Нет, надо, надо ехать домой и, посвятивши целый год тишине и свободе, написать что-нибудь определенное, которое могло бы мне самому открыть, до какой степени я силен и в чем именно слаб! А потом что Господь даст. (…)
10. Ф. П. ЛЕОНТЬЕВОЙ. 25 августа 1856 г., Симферополь
(…) Вы говорите о службе моей, о том, чтобы я не оставлял ее, если хочу слышать Ваш совет. Вы согласны ли с тем, что лучше быть медиком, чем коллежским асессором? И хотя Вы почему-то думаете, что практическая медицина еще не по вкусу мне, однако какой-нибудь успех у постели больного (и конечно, еще лучше, если за ним следует выгода) больше в 20 раз радует меня, чем всевозможные асессоры. Я честолюбив, может быть, очень, но не на наши русские чины, которые можно принимать только как выгодное следствие службы, а не как цель ее. Самолюбие мое немного повыше целит, а деньги дороже генеральства самого, потому что с ними я могу удовлетворить своим вкусам. Чины — это к делу медицины все равно, что горчица к бифштексу: есть она — вкуснее, нету — черт ее побери, и без нее будешь сыт.

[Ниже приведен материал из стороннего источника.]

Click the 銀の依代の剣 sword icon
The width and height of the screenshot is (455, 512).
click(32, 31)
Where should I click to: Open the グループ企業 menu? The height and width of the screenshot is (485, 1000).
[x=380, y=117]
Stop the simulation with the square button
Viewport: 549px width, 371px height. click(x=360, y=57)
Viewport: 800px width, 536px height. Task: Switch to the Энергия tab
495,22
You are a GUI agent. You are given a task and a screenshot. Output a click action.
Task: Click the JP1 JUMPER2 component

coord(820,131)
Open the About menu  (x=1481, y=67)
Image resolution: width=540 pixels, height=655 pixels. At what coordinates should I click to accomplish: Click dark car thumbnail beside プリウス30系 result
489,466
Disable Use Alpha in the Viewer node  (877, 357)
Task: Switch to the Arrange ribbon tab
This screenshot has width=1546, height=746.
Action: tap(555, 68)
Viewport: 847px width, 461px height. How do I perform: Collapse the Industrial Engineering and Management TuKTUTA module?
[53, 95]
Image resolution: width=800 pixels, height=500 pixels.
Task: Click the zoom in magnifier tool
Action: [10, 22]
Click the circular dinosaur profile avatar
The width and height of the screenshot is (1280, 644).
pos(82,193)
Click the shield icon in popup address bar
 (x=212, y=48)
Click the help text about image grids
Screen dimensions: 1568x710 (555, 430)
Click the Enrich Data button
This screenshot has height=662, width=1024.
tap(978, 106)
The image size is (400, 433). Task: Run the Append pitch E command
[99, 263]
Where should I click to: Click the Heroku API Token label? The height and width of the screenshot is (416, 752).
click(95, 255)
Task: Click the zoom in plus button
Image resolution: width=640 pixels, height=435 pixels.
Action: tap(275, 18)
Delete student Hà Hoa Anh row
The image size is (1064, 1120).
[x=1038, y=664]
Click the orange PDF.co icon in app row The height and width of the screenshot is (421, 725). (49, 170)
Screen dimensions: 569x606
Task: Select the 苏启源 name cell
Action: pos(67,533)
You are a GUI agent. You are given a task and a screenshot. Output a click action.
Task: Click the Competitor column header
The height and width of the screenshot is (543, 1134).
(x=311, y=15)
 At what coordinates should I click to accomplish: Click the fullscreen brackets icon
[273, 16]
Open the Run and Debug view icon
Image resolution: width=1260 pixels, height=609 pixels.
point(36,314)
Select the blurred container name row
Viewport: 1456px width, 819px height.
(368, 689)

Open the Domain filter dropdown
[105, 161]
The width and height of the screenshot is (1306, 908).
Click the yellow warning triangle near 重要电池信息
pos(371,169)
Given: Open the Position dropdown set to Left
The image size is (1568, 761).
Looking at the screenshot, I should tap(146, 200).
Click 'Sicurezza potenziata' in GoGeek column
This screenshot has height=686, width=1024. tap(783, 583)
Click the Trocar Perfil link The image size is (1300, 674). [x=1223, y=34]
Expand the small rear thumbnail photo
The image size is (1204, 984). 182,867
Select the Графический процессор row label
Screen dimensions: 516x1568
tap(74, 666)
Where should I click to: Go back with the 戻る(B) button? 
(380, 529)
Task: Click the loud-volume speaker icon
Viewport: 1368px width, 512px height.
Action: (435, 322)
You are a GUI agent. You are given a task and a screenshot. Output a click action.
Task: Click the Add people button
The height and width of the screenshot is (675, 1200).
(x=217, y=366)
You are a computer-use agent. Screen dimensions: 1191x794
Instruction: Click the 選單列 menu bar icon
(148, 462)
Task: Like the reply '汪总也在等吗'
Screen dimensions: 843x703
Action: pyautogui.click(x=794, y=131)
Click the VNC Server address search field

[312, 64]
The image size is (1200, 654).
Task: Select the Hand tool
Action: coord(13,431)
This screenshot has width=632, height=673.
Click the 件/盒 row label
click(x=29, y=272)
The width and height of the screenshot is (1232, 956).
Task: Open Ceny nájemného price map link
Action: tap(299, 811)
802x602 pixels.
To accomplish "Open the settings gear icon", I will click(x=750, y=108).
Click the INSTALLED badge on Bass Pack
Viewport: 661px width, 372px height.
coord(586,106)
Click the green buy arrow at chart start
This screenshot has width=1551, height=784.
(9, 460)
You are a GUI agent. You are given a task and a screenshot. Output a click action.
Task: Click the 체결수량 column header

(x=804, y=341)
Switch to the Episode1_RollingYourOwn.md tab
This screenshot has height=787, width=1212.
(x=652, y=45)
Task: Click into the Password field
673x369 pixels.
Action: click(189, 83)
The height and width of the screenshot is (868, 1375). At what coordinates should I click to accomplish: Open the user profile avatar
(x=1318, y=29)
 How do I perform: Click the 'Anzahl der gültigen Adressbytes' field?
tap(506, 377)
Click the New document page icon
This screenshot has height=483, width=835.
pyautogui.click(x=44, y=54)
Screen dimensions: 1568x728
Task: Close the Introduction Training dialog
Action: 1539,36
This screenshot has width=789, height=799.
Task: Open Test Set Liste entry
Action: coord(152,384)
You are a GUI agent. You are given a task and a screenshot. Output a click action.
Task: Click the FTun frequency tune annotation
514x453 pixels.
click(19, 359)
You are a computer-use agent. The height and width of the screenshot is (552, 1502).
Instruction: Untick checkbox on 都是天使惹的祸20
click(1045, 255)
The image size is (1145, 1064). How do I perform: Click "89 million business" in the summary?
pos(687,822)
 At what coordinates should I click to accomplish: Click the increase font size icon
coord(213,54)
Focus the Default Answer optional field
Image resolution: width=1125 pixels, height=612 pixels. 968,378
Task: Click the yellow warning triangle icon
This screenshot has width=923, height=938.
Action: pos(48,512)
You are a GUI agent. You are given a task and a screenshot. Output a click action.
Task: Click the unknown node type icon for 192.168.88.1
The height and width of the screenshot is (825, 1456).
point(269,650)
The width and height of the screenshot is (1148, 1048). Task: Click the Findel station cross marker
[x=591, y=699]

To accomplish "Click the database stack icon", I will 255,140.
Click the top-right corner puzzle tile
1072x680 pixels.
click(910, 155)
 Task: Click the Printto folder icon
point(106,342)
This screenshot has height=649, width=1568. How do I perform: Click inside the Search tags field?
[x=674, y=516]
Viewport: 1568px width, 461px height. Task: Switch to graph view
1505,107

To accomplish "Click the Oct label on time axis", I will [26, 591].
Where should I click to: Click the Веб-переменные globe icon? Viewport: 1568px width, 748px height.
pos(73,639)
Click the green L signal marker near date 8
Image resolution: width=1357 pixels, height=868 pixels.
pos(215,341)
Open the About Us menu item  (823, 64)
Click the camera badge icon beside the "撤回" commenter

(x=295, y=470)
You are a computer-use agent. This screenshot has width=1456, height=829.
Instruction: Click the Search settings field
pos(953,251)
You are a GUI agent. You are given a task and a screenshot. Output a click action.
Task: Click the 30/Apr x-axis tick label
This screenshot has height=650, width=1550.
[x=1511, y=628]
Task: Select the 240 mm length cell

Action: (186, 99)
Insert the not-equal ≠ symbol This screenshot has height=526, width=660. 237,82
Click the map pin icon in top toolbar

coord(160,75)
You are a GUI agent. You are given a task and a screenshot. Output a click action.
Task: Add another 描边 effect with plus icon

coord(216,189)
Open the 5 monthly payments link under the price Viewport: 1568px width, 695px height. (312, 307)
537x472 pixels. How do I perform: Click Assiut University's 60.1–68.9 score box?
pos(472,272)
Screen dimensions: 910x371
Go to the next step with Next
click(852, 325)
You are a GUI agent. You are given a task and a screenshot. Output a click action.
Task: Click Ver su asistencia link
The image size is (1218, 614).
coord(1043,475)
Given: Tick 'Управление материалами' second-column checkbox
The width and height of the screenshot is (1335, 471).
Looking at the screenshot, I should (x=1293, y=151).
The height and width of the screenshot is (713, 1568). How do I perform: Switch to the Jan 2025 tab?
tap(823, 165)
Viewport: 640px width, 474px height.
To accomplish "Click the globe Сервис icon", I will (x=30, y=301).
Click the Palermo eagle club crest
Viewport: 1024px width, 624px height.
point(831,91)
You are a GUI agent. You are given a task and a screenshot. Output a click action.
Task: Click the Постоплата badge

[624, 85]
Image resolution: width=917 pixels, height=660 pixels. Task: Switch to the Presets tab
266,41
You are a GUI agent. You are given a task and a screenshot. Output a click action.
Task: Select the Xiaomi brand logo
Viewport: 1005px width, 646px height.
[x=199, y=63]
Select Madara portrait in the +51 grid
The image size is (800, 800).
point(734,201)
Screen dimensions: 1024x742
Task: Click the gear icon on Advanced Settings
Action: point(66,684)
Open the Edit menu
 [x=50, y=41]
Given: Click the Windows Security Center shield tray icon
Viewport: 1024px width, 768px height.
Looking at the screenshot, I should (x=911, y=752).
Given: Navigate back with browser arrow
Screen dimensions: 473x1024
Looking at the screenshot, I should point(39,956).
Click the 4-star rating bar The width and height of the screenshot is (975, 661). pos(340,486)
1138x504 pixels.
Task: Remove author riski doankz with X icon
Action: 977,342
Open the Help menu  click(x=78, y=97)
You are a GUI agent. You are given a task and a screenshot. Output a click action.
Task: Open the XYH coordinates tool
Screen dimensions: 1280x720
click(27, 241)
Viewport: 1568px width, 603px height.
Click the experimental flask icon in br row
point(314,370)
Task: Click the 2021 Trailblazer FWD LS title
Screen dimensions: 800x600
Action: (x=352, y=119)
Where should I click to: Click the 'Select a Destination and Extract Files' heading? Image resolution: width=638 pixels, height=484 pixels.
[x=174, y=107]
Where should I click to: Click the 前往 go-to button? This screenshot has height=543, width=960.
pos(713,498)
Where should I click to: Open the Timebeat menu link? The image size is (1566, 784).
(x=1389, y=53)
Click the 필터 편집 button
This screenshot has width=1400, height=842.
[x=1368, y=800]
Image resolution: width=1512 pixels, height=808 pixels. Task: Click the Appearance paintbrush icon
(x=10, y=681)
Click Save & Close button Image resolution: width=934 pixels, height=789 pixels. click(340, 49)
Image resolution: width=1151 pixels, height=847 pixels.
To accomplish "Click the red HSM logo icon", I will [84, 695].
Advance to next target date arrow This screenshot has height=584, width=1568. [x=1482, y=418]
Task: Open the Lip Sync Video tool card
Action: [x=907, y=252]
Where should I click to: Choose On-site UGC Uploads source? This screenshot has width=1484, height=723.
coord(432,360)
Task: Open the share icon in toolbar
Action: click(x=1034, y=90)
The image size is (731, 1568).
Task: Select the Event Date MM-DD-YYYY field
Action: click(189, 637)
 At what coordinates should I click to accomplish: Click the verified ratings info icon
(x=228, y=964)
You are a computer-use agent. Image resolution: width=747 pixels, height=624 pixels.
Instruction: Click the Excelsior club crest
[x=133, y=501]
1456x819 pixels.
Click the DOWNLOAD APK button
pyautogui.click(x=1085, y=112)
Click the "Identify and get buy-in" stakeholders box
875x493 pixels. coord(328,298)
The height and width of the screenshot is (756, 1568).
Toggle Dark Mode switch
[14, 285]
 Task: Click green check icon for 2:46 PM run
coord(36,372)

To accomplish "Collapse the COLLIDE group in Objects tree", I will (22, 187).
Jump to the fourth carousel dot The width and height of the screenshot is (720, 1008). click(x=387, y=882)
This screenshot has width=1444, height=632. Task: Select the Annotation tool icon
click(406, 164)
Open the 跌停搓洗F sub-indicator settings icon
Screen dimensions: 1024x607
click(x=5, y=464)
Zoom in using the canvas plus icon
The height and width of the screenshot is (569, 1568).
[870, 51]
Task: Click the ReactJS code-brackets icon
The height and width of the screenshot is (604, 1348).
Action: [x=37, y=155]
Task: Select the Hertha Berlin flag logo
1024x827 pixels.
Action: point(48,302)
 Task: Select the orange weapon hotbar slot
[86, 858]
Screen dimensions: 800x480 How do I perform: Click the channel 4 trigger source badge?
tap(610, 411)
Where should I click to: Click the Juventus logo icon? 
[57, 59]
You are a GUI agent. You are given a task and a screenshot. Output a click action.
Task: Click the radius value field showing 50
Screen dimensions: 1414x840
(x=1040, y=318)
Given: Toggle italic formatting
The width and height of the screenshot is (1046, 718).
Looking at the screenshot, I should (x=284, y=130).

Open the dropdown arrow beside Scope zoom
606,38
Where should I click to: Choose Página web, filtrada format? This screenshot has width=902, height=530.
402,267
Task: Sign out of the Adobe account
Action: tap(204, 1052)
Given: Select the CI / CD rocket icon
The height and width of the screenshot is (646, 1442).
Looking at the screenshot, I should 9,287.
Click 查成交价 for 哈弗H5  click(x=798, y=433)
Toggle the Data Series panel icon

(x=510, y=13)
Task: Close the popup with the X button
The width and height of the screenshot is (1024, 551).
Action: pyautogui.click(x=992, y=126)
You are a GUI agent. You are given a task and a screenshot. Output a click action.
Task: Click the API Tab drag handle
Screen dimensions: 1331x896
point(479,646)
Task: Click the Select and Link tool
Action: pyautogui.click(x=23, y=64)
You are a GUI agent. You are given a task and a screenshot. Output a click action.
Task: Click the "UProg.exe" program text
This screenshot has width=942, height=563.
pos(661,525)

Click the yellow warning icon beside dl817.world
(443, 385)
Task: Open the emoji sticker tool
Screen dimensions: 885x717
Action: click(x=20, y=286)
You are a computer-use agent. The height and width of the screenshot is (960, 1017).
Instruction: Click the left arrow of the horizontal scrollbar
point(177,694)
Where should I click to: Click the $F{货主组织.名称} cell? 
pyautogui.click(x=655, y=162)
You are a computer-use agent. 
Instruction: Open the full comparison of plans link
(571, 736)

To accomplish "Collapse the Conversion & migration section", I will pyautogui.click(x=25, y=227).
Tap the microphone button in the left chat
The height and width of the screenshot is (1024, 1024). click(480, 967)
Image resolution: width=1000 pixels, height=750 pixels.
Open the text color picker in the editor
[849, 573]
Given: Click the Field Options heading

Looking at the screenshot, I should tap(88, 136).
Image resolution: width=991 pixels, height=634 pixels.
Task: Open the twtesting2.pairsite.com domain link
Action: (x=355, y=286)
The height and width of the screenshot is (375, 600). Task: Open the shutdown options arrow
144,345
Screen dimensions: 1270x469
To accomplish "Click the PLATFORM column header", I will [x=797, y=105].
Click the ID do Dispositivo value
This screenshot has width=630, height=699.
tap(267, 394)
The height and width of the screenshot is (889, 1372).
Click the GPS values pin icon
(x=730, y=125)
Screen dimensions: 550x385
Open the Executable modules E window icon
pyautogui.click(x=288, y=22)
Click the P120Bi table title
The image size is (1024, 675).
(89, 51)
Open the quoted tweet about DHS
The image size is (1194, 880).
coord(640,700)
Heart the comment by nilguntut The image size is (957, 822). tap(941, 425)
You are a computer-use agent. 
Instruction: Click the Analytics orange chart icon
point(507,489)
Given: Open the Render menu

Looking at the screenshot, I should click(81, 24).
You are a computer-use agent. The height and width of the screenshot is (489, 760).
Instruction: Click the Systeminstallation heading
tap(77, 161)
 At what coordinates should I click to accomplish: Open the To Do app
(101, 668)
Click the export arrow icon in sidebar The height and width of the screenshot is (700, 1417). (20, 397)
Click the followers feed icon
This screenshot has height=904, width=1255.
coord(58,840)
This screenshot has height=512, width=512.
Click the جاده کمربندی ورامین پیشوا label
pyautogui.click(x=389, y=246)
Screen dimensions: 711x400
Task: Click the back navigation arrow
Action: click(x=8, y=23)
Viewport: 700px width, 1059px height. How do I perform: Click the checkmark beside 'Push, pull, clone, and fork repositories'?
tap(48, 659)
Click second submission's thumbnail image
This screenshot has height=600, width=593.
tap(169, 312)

А на конверте-то теперь все, кроме Вас, пишут мне «Высокоблагородие»! Ей-Богу, у меня есть вещи получше коллежского асессора в голове, до которого пришлось бы в военной службе тянуть еще лет шесть по крайней мере. Я слишком небогат, чтобы составлять непреклонные планы и вдобавок еще слаб здоровьем. Вы это знаете, и те планы, о которых я Вам писал, ничто больше, как желание так или иначе только бы устроиться. И что придется делать в Москве — совершенствовать себя в медицине или, отложив ее на время, стараться только заработать деньги на поездку в Италию, где вместе с климатом почище крымского для груди есть и университет для занятий, — этого я заранее решить не могу. Опять-таки смотря по деньгам и по здоровью.